A gambler (Rory Calhoun) engaged to a saloon singer (Marilyn Monroe) steals a horse and rifle belonging to a farmer (Robert Mitchum), and heads to town to stake a claim he recently won. Meanwhile, when Indians raid Mitchum’s farm, he flees with Monroe and his son (Tommy Rettig) by steering a raft down a notoriously deathly river, hoping to confront Calhoun if they make it safely to town.

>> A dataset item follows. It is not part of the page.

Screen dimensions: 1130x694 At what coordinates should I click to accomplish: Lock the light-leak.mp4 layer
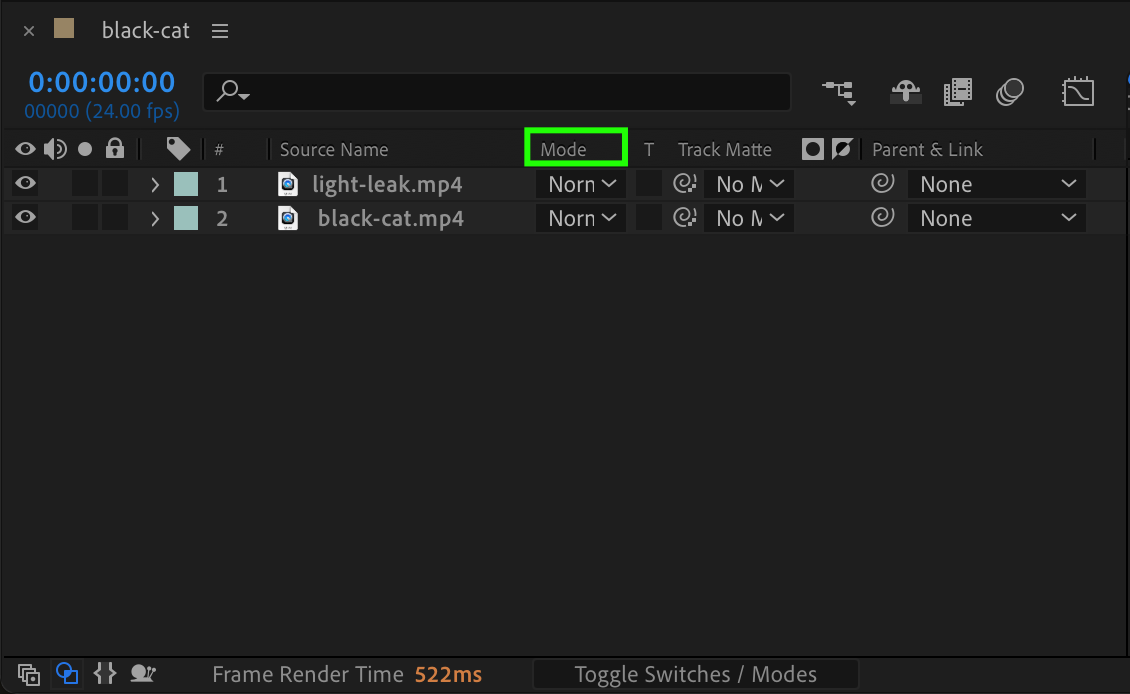click(x=115, y=184)
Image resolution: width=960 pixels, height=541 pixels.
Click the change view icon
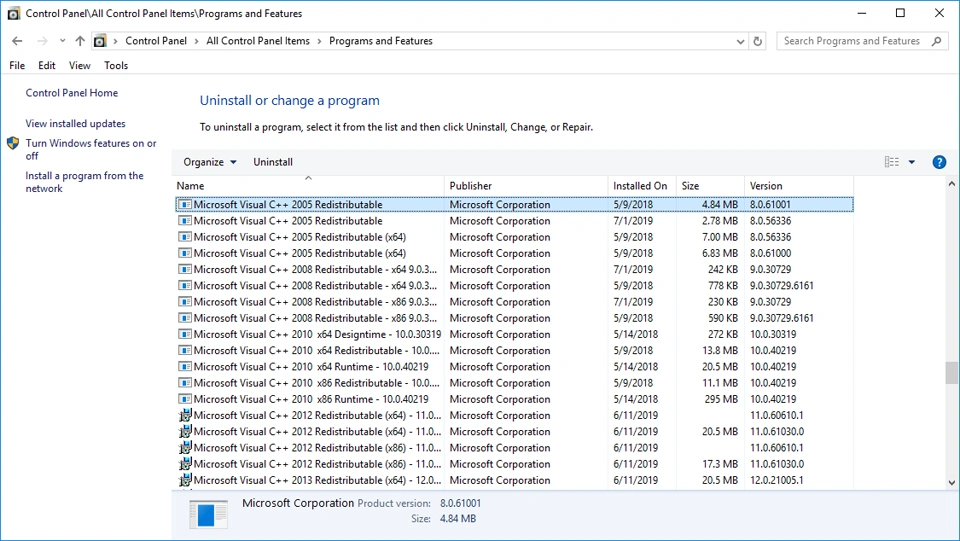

Genres, Themes, Actors, and Directors:
- Marilyn Monroe Films
- Otto Preminger Films
- Robert Mitchum Films
Otto Preminger’s directorial career was nothing if not highly varied, with entries ranging from noir-tinged detective flicks like Laura (1944) to somber political exposés — i.e. Advise & Consent (1962) — to the truly surreal counter-culture misfire Skidoo (1969). River of No Return was his first attempt at helming a western, and while he was purportedly pleased with the script — which was inspired by Vittorio De Sica’s The Bicycle Thief — the overall production experience was less than ideal for all involved. The final product comes across as a patchily successful affair, with the benefit of a compellingly urgent storyline, and fine performances by both Tommy Rettig (of The 5,000 Fingers of Dr. T. fame) as Mitchum’s estranged son:
and Rory Calhoun as Monroe’s slippery lover.
However, while the outdoor CinemaScope cinematography is stunning:
much less successful is the use of rear-screen projection, which makes it patently obvious that the actors are rocking about on a sound stage rather than on the rapids themselves.
Meanwhile, a disturbing near-rape scene between Mitchum and Monroe is poorly resolved, leaving a bitter taste in one’s mouth. Fortunately, the final resolution between Calhoun and Mitchum is smartly scripted, bringing the story full-circle, and leaving one feeling at least partially satisfied.
Redeeming Qualities and Moments:
- Fine use of Technicolor CinemaScope
- Rory Calhoun as Harry Weston
No; this one is only must-see for Monroe completists.